* Prompt *
Return the data below exactly as it appears, starting with the line that contains "In order to click on skip" and going on through the line that contains "select a community".

* Extracted records *
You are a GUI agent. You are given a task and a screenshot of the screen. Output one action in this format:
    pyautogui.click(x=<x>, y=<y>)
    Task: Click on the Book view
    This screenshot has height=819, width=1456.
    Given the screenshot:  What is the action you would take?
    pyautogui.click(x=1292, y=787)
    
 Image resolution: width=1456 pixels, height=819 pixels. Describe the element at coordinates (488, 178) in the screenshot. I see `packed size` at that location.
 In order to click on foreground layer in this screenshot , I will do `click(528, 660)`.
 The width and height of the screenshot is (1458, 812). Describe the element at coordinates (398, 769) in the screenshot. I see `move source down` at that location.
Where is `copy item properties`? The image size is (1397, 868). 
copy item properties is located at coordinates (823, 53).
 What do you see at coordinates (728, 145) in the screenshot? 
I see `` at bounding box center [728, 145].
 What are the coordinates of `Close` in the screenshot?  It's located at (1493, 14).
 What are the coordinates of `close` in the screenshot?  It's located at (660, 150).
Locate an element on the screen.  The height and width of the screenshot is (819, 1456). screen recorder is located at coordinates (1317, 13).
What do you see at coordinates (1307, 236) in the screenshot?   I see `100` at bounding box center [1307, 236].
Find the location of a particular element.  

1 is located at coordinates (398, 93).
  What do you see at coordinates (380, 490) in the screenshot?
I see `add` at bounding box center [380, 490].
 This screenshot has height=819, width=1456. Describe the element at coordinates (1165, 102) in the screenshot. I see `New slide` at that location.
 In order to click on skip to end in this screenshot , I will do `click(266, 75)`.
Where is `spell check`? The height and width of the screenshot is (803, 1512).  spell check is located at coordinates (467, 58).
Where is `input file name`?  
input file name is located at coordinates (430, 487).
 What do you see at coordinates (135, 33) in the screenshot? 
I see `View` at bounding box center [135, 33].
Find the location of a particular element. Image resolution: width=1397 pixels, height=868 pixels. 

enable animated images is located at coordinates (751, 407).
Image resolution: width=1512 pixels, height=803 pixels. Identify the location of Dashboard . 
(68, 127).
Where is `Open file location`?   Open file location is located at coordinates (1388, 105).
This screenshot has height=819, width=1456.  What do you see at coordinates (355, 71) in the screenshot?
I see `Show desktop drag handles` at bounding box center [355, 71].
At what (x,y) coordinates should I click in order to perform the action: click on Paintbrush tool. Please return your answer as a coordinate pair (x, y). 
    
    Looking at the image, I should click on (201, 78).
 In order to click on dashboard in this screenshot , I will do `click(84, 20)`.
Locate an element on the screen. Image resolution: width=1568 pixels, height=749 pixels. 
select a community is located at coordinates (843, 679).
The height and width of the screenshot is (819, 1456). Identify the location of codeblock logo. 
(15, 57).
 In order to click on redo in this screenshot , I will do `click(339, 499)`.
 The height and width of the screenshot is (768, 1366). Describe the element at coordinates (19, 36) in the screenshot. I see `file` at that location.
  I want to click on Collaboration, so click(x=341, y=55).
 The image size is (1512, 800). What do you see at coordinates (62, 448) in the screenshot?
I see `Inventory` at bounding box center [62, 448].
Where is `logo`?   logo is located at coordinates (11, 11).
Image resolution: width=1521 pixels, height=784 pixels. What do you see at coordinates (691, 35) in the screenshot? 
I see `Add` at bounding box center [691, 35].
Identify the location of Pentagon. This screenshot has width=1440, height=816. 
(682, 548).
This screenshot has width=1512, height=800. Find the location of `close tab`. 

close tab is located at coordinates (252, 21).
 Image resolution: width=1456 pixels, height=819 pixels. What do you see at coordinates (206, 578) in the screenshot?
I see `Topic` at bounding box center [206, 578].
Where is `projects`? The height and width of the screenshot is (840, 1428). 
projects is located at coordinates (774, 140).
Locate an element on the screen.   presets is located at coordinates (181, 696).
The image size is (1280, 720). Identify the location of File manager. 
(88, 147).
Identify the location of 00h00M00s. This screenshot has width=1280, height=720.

* Full output *
 In order to click on skip to end in this screenshot , I will do `click(266, 75)`.
Where is `spell check`? The height and width of the screenshot is (803, 1512).  spell check is located at coordinates (467, 58).
Where is `input file name`?  
input file name is located at coordinates (430, 487).
 What do you see at coordinates (135, 33) in the screenshot? 
I see `View` at bounding box center [135, 33].
Find the location of a particular element. Image resolution: width=1397 pixels, height=868 pixels. 

enable animated images is located at coordinates (751, 407).
Image resolution: width=1512 pixels, height=803 pixels. Identify the location of Dashboard . 
(68, 127).
Where is `Open file location`?   Open file location is located at coordinates (1388, 105).
This screenshot has height=819, width=1456.  What do you see at coordinates (355, 71) in the screenshot?
I see `Show desktop drag handles` at bounding box center [355, 71].
At what (x,y) coordinates should I click in order to perform the action: click on Paintbrush tool. Please return your answer as a coordinate pair (x, y). 
    
    Looking at the image, I should click on (201, 78).
 In order to click on dashboard in this screenshot , I will do `click(84, 20)`.
Locate an element on the screen. Image resolution: width=1568 pixels, height=749 pixels. 
select a community is located at coordinates (843, 679).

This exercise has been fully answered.